Choosing your anchor text for incoming links

It would be pretty nice if we could just select our top chosen keyword phrase as our anchor text and then use it for all incoming links we gather for our website. Unfortunately, it isn’t year 2000, and this technique just doesn’t hold the weight it once did, not to mention the fact that you very likely have more than one keyword phrase you want to rank well for.

So this brings us to the question of not only how to choose anchor text for brand new incoming links, but to also use anchor text in a way to make your backlinks look as natural as possible (even if they aren’t!) to the Google (and other search engine) powers-that-be. Here are some tips when it comes to selecting that crucial anchor text as well as things to consider once you start gathering (or buying) backlinks.

But first off, what is anchor text? Anchor text refers to the text used in your linking structure. And the keywords you use contributes to relevancy on the page it links to, meaning that Google (and the other search engines) will give a bit of a boost to that page when someone searches for that phrase. Now, keep in mind that you will need to utilize other optimization techniques in order to rank for that phrase, unless it is a totally non-competitive phrase. But your anchor text is definitely one of the factors used in the ranking algorithm to decide which pages rank higher than others.

For example, if I was linking to JenSense, linking with the phrase “contextual advertising” or “Google AdSense” would make a lot more sense than using “Jen’s blog” or a slightly less relevant keyword phrase.

Another important reason to ensure you vary up those incoming links, especially if they are paid links, is that having variety in the anchor text of your inbound links is a signal that those links are natural. If you go out and get/buy 500 links, and every single one of those links has “buy green widgets” as the anchor text, there is definitely nothing natural looking about that. Same with using only two or three anchor phrases, and splitting it evenly across all 500 of those links.

Concerned if most people link to you without getting your input for chosen link phrase? Don’t worry about it. Natural linking (where you aren’t supplying the linkage information) tends to have variety in anchor text, where people most often link using the site name or a top product or service the site sells, so variety shouldn’t be an issue at all.

So definitely ensure you have variety in your anchor text, even going so far as having some links linked with “click here”, your company/website name or simply your URL. Then make a list of all the possible anchor text combinations and when you get a new link, choose a different keyword combo off the list. Then once you get more than a handful, you can go back and get additional links for your most important phrases, but again being careful to unevenly distribute the anchor text of those links. Yes, you can definitely give more links to your most important keyword phrases, just resist the tempatation to do them all on your top phrase.

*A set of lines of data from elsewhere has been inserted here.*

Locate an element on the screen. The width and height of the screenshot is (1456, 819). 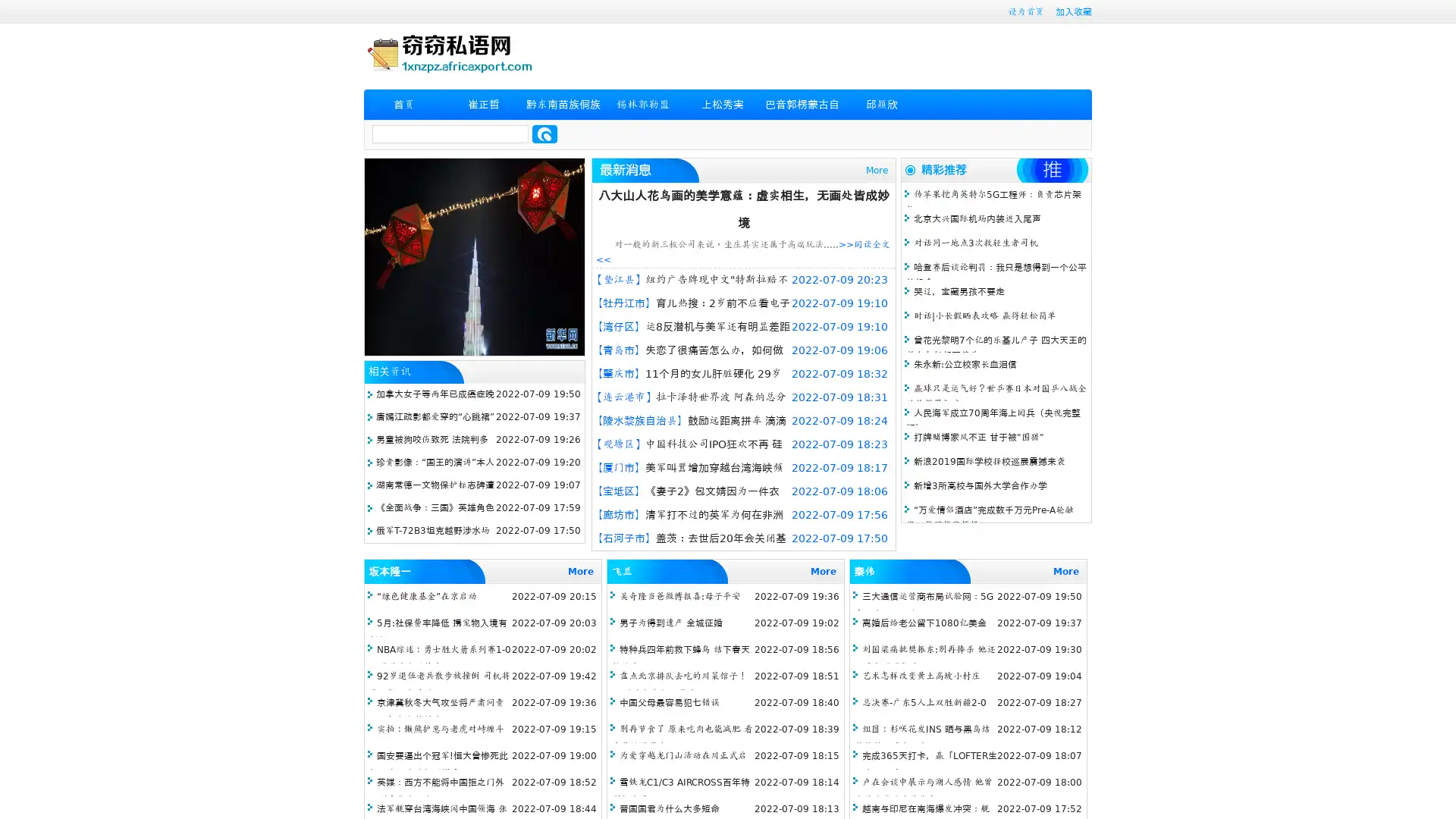
Search is located at coordinates (544, 133).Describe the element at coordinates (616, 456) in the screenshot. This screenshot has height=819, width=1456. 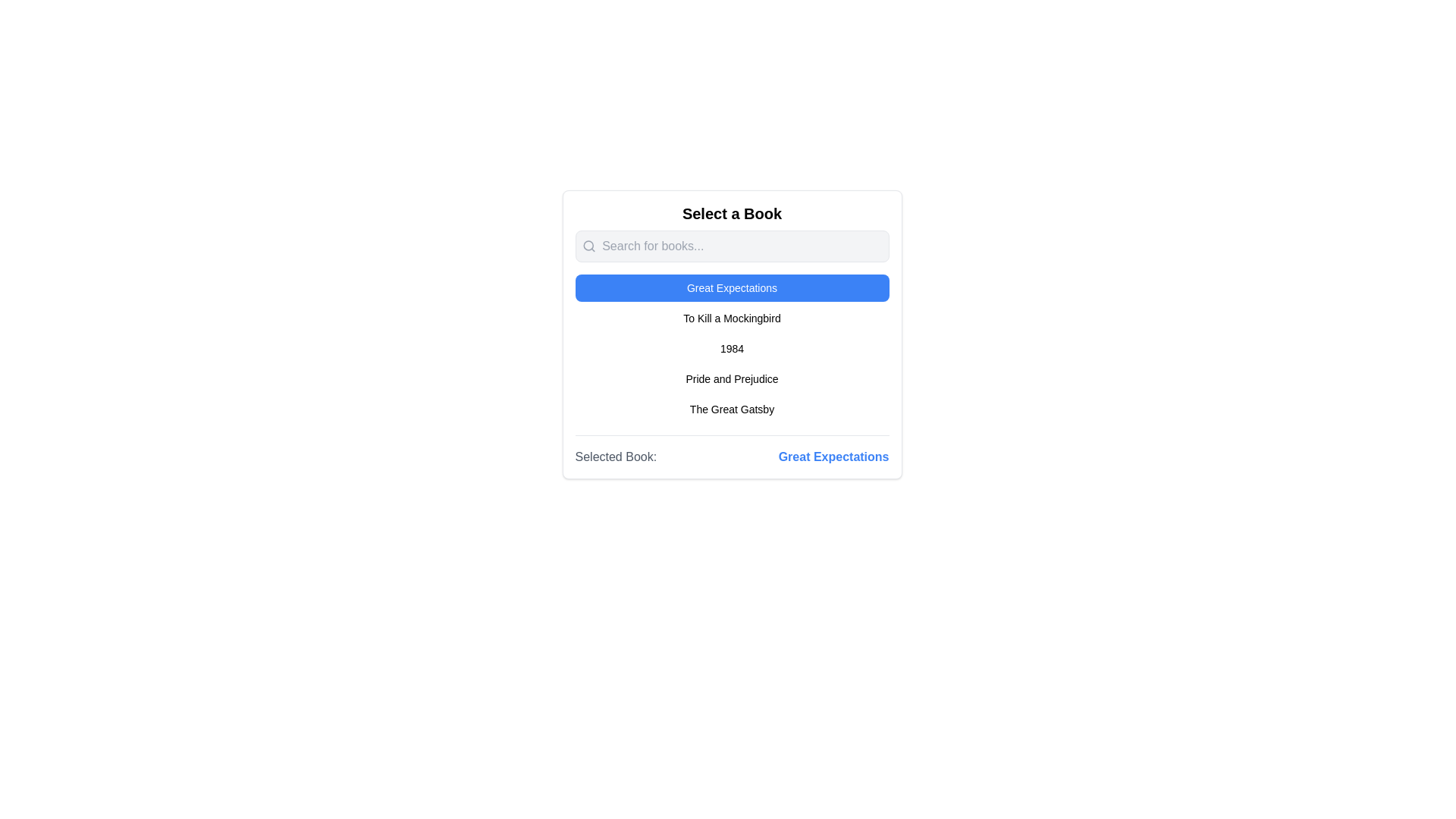
I see `the static text label that reads 'Selected Book:' styled with a gray font color, located in the lower portion of the book selection interface, aligned to the left of the 'Great Expectations' title` at that location.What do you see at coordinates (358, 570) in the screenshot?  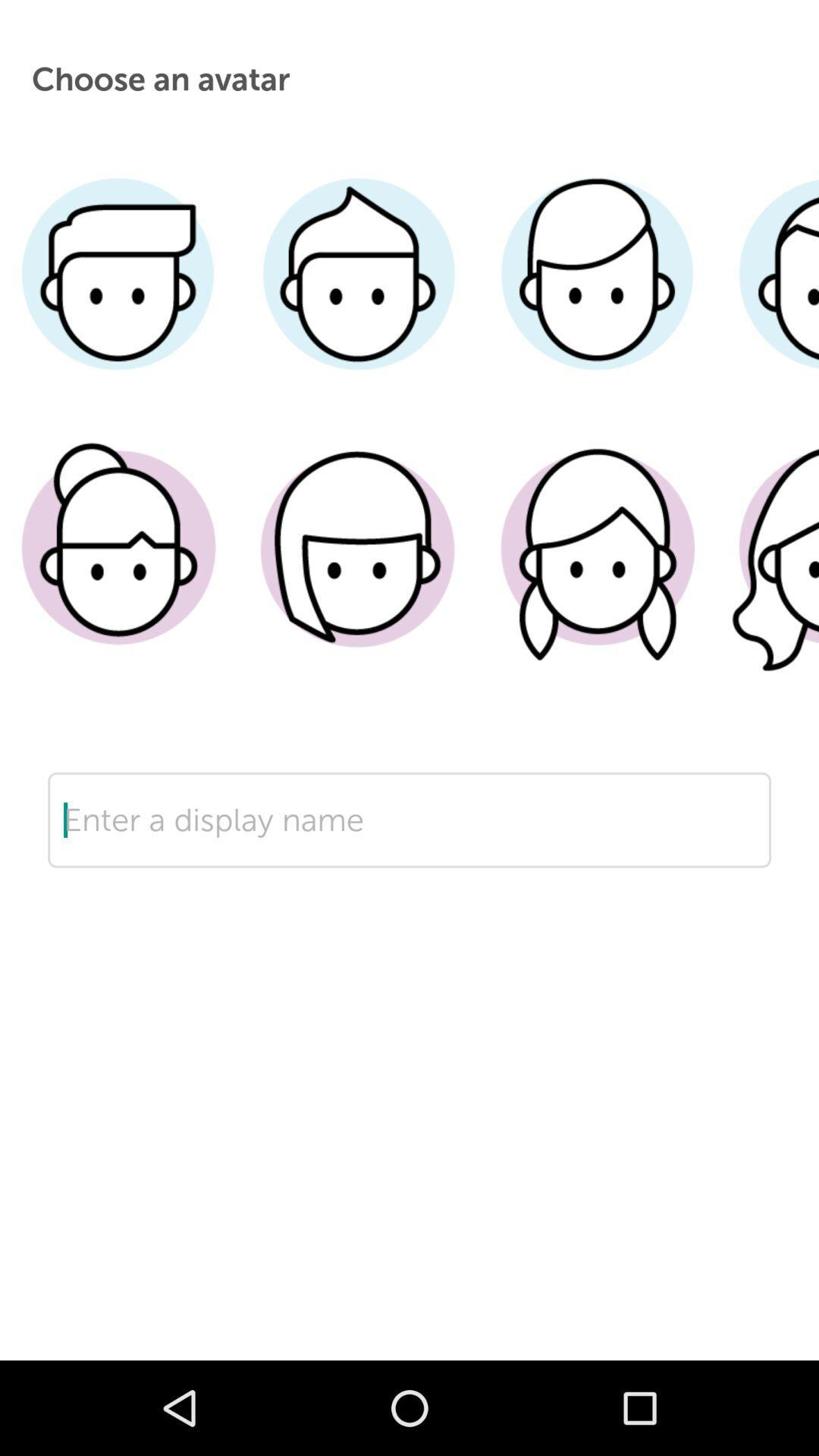 I see `hair` at bounding box center [358, 570].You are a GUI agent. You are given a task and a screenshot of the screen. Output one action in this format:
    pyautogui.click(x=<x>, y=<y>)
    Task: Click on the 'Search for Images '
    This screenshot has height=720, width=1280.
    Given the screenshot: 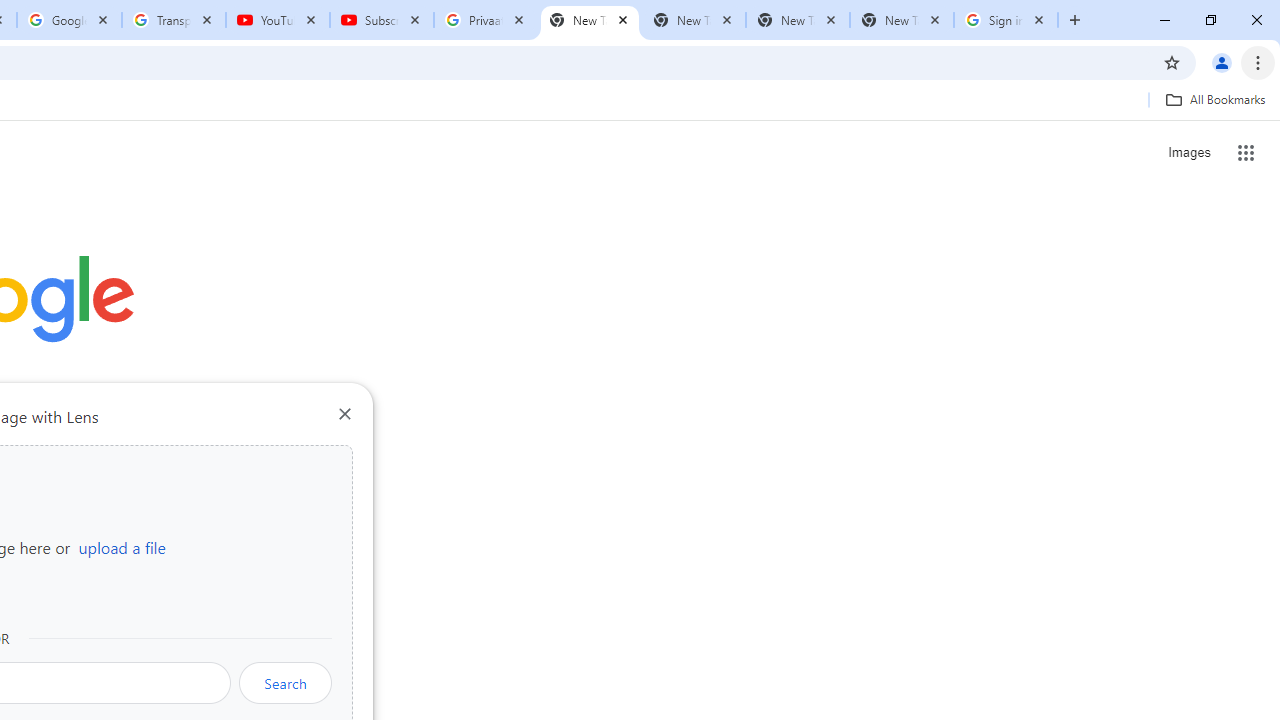 What is the action you would take?
    pyautogui.click(x=1189, y=152)
    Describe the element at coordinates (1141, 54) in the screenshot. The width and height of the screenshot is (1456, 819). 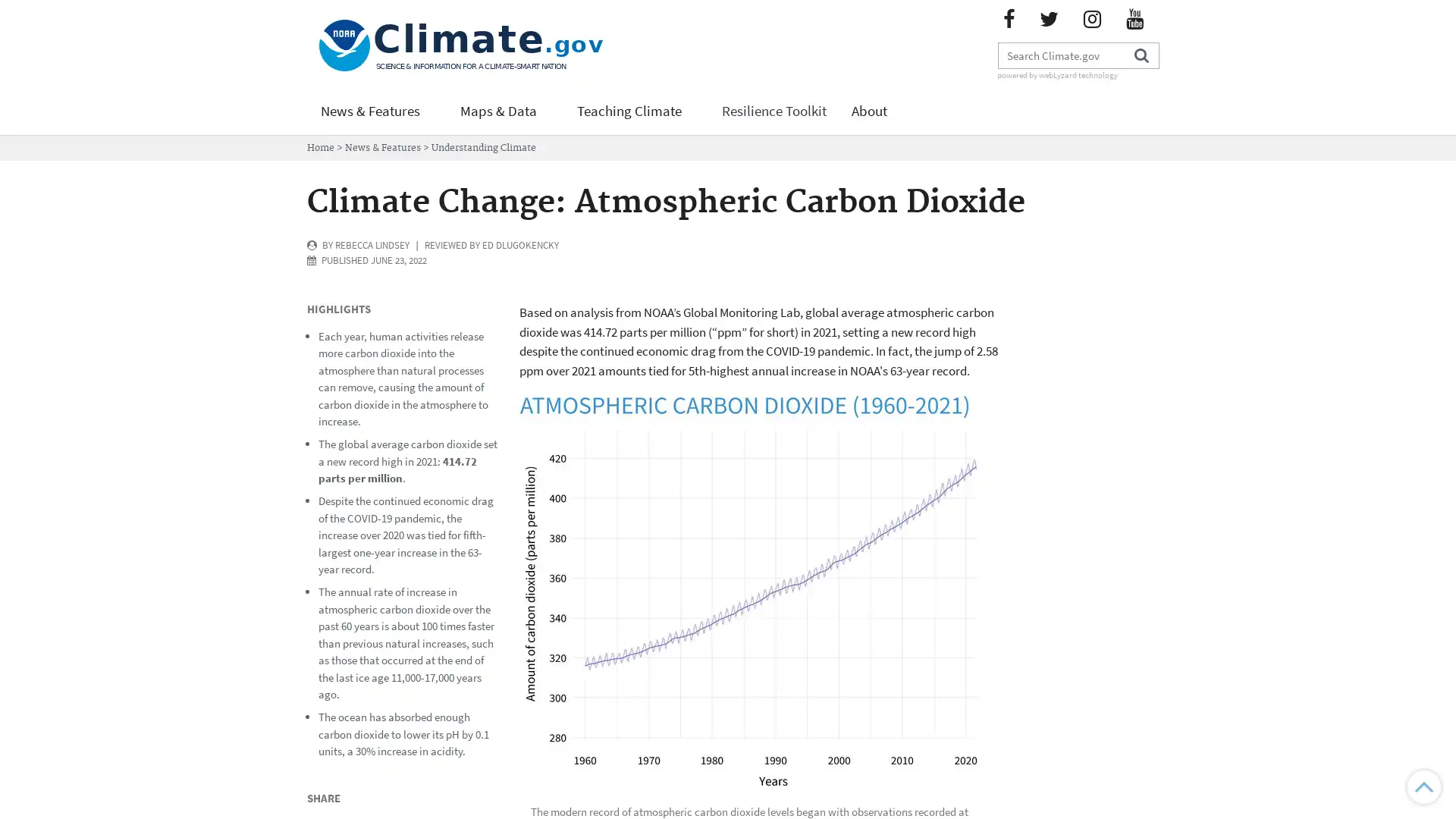
I see `Search` at that location.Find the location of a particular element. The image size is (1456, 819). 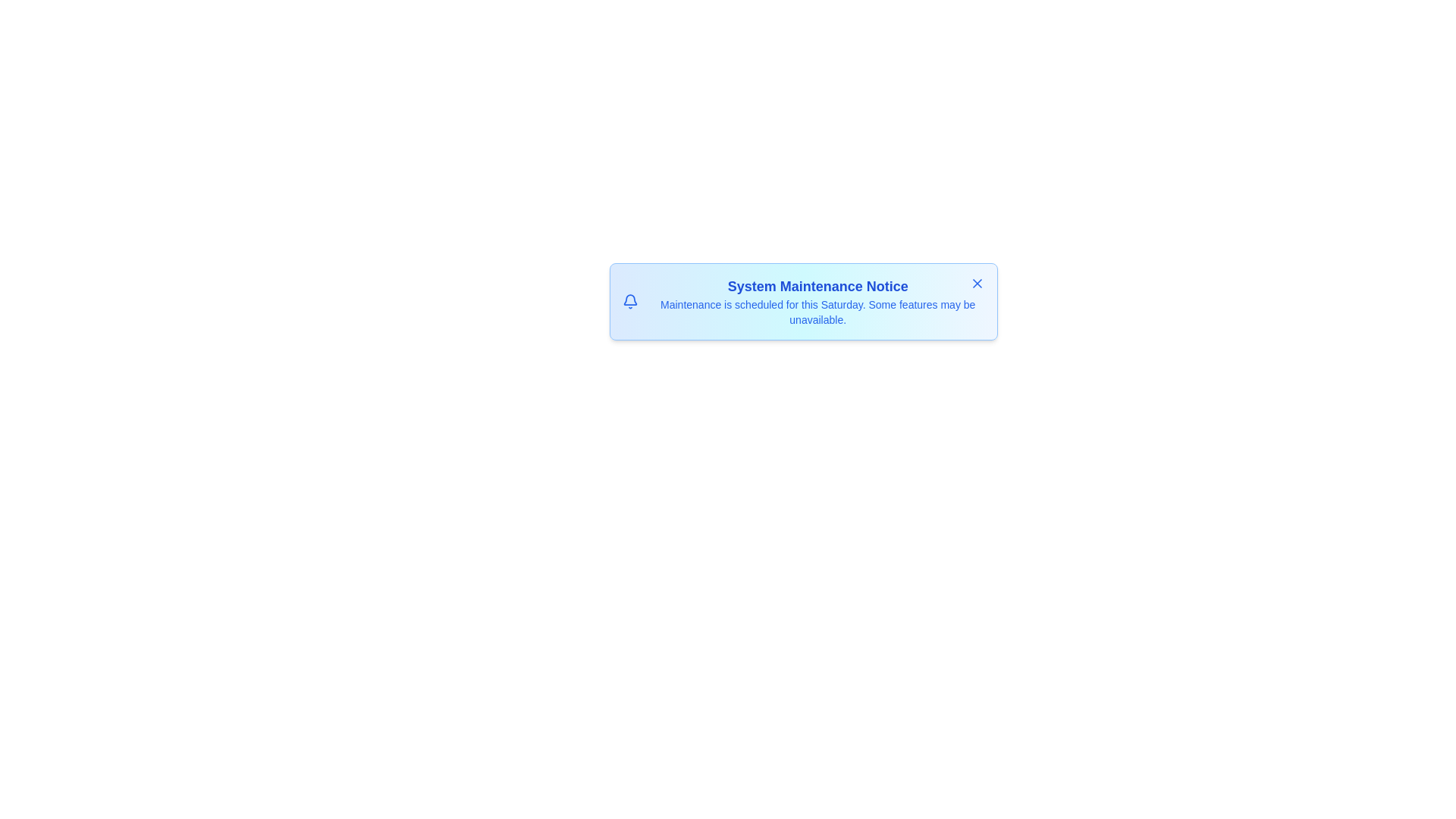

You should also make sure you link using anchor text that is actually relevant to the destination page, ideally a page that includes some or all of the keywords that you are using in each keyword phrase for the anchor text. Because a signal of Googlebombing (making a page rank for a phrase that is not relevant to the page) is irrelevant anchor text, you want to ensure that those keywords are indeed relevant to the page and site so you aren’t inadvertantly discounting those links.

There is also some evidence that Google is looking at keywords surrounding the anchor text as well, so if you are able to suggest or change the text surrounding the linked anchor text, optimizing that entire sentence to include additional keywords (although ensuring the sentence still reads properly) you might see a slight optimization bonus given to the destination page for the additional words or a boost on the linked phrase.

And yes, while we are on the subject of anchor text, you should also consider these factors for your internal linking within your site as well as those sites you link out to. It is worth going back and making changes to ensure when you are internally linking to articles within your own site as something more relevant than “click here” (yes, we all seem to do it at one time or another, usually when in a hurry and not thinking carefully enough!)

Backlinks and anchor text are a crucial part of any search engine optimization campaign. And if you are buying links, rather than obtaining them naturally, following these tips for selecting your anchor text can be even more important if you are trying to make Google et al think they are natural.